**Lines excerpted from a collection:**
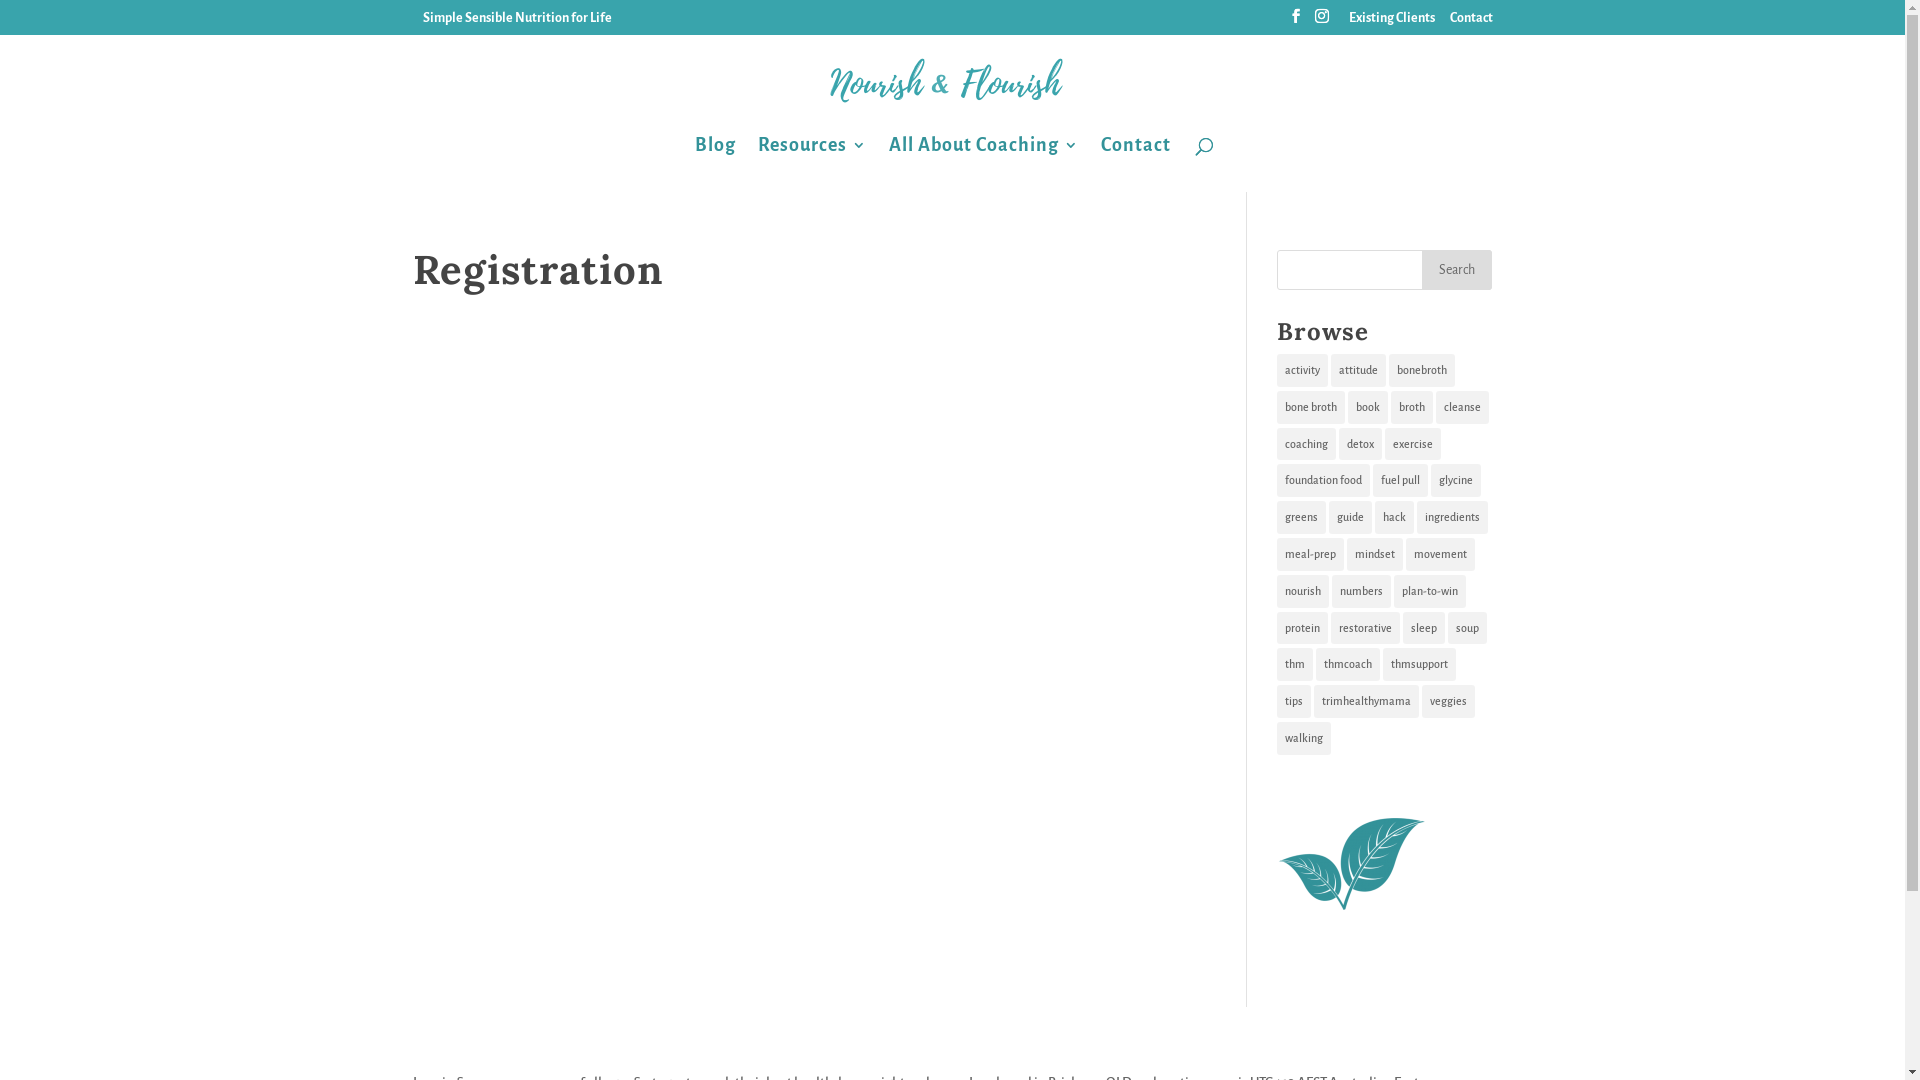 The width and height of the screenshot is (1920, 1080). What do you see at coordinates (1275, 516) in the screenshot?
I see `'greens'` at bounding box center [1275, 516].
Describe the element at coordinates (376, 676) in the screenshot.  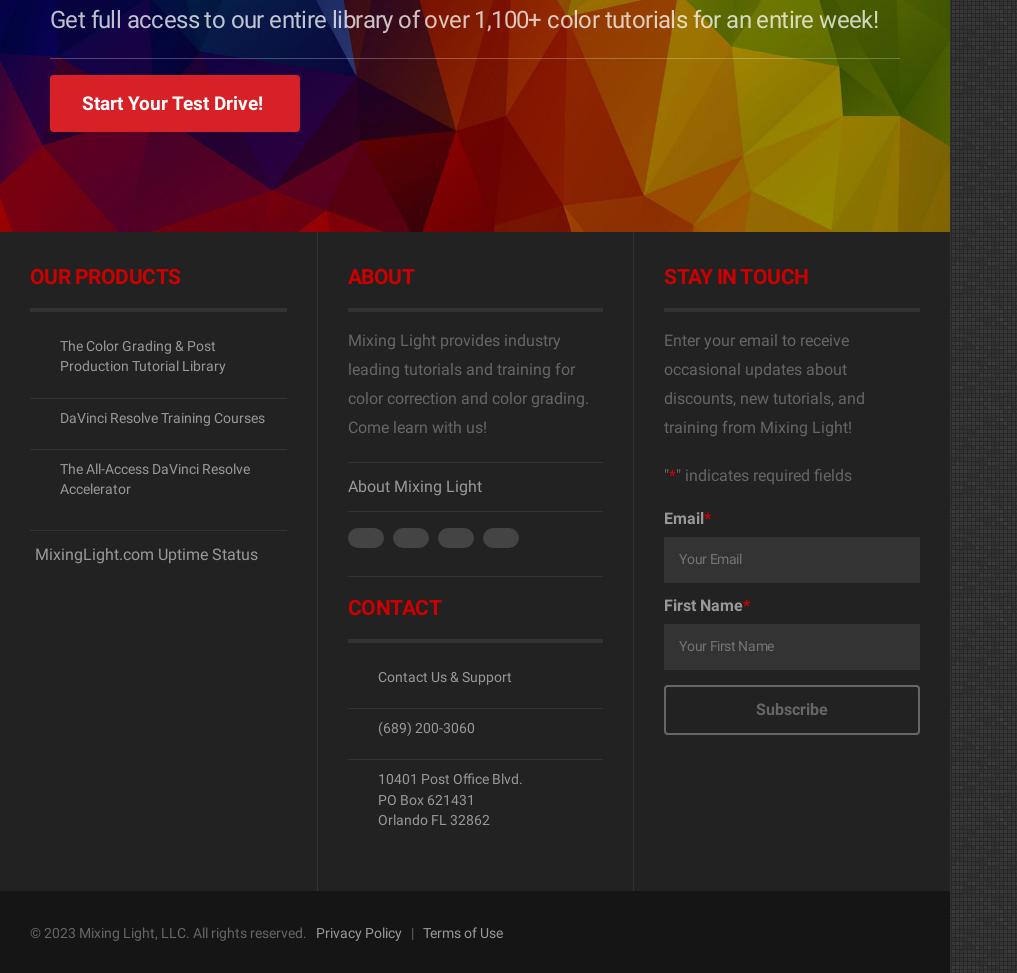
I see `'Contact Us & Support'` at that location.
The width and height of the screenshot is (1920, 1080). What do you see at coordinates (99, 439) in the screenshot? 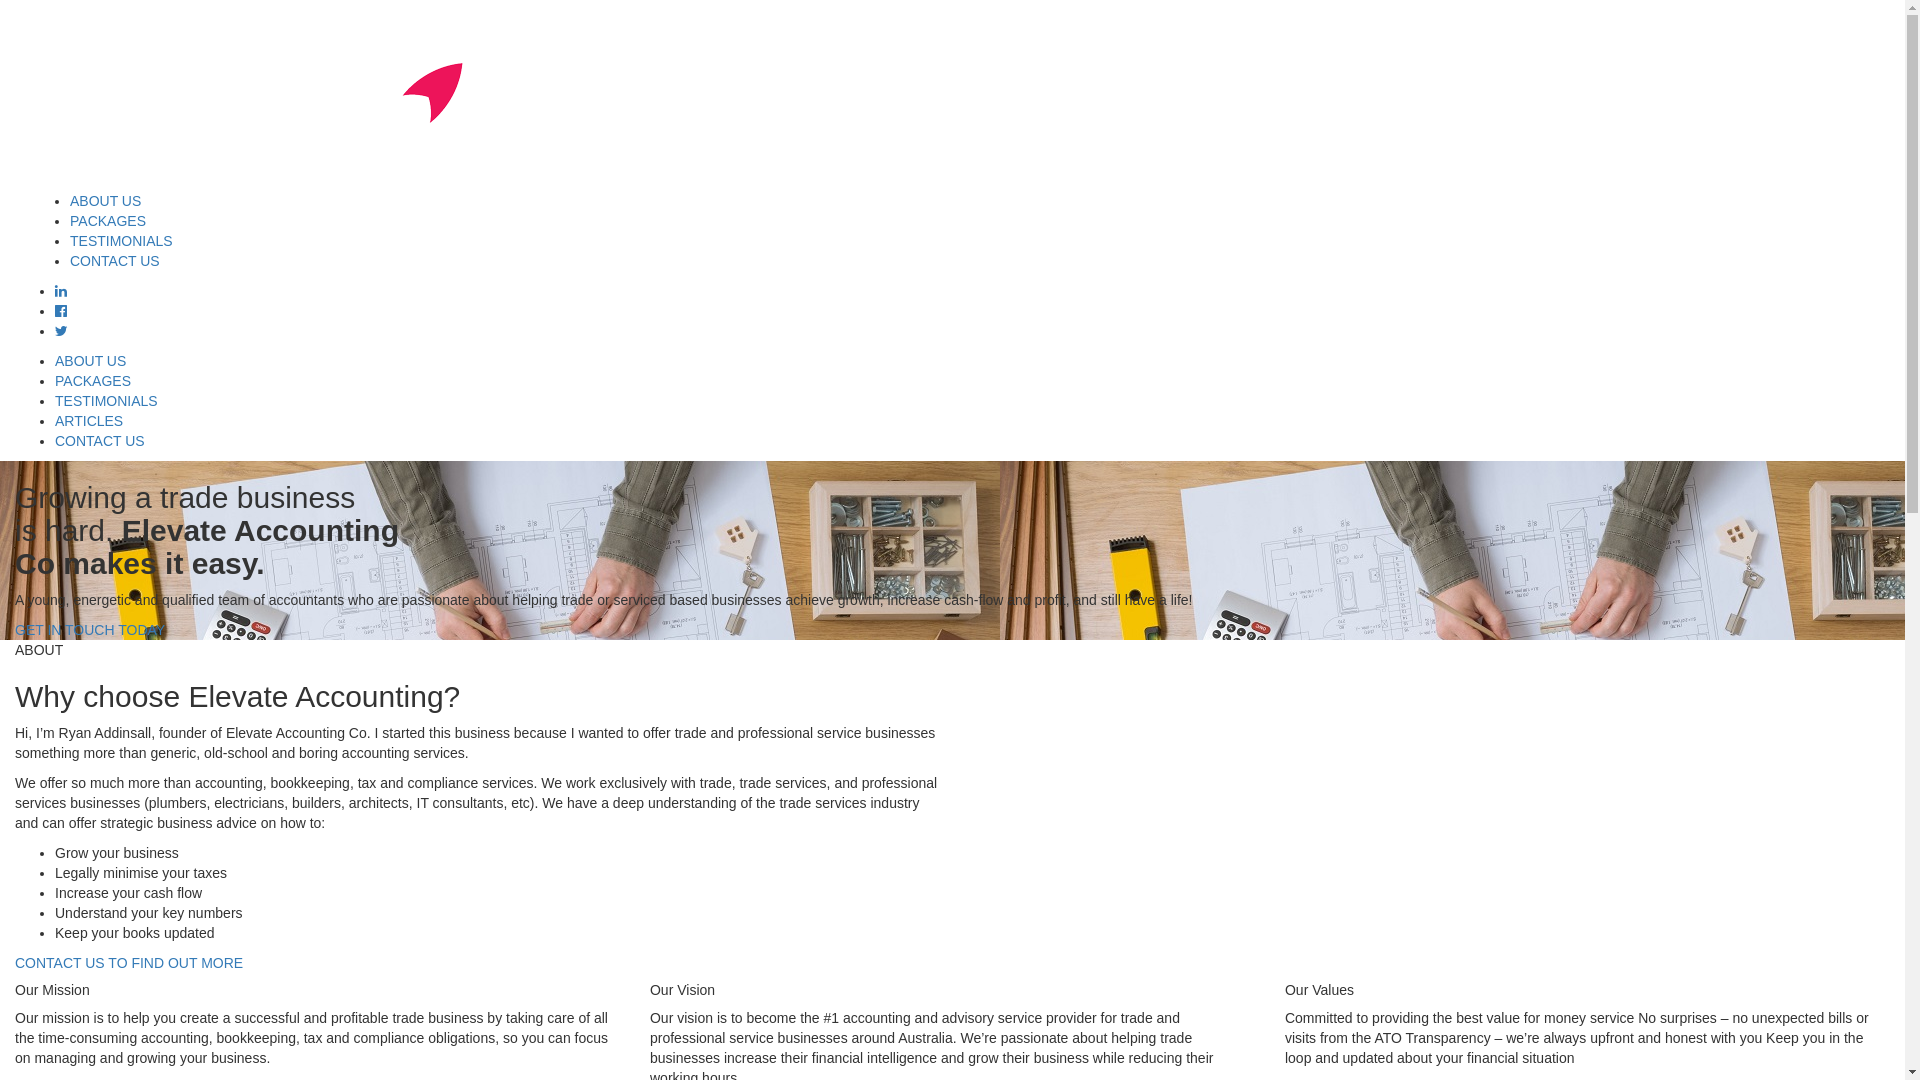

**PROBLEM TO WORK ON:**
Update all of the lines above by changing "Describe" to "Identify", leaving everything else unchanged. Omit the pictures from your answer.

**FINISHED TASK:**
 The width and height of the screenshot is (1920, 1080). What do you see at coordinates (1275, 516) in the screenshot?
I see `'greens'` at bounding box center [1275, 516].
Identify the element at coordinates (376, 676) in the screenshot.  
I see `'Contact Us & Support'` at that location.
The width and height of the screenshot is (1920, 1080). What do you see at coordinates (99, 439) in the screenshot? 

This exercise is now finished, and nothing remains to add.